Problem to solve
Look for the word "Open" in the records, and copy each line where it appears.
=== Data excerpts ===
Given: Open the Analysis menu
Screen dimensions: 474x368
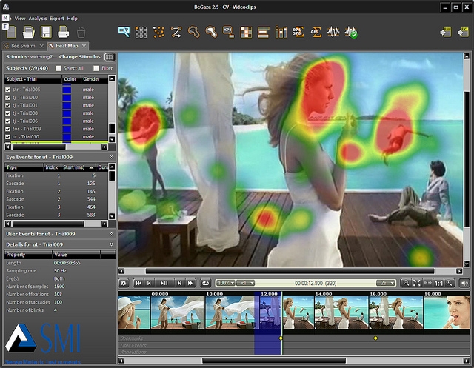Looking at the screenshot, I should [37, 18].
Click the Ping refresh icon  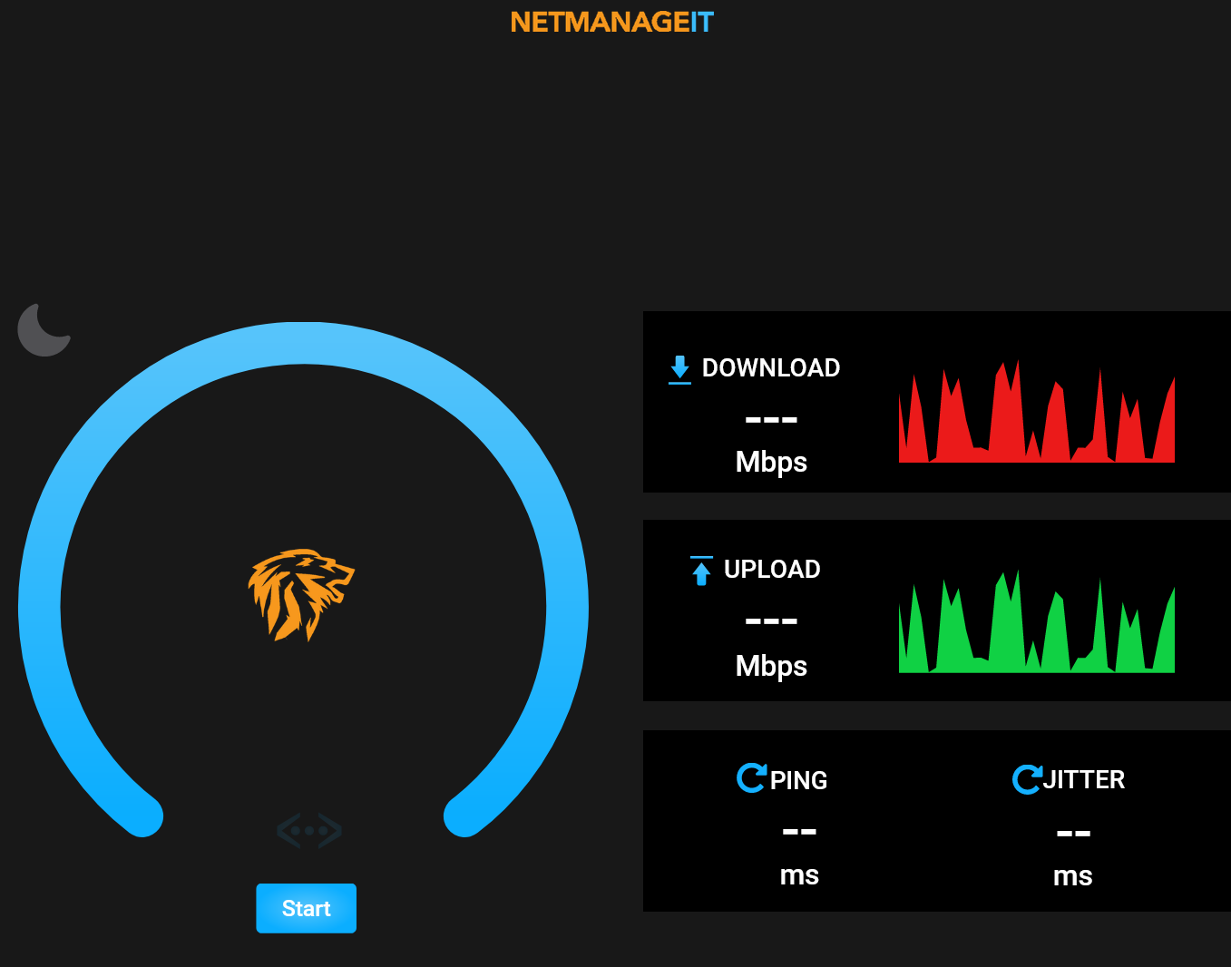coord(751,778)
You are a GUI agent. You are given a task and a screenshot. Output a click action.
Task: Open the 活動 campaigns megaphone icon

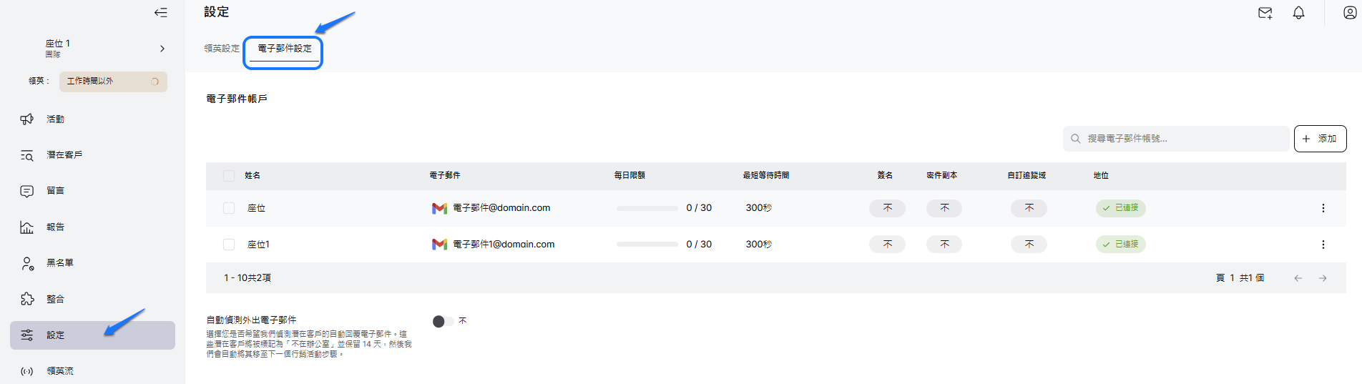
===
Response box
Given: Open the Analysis menu
Task: Open the 活動 campaigns megaphone icon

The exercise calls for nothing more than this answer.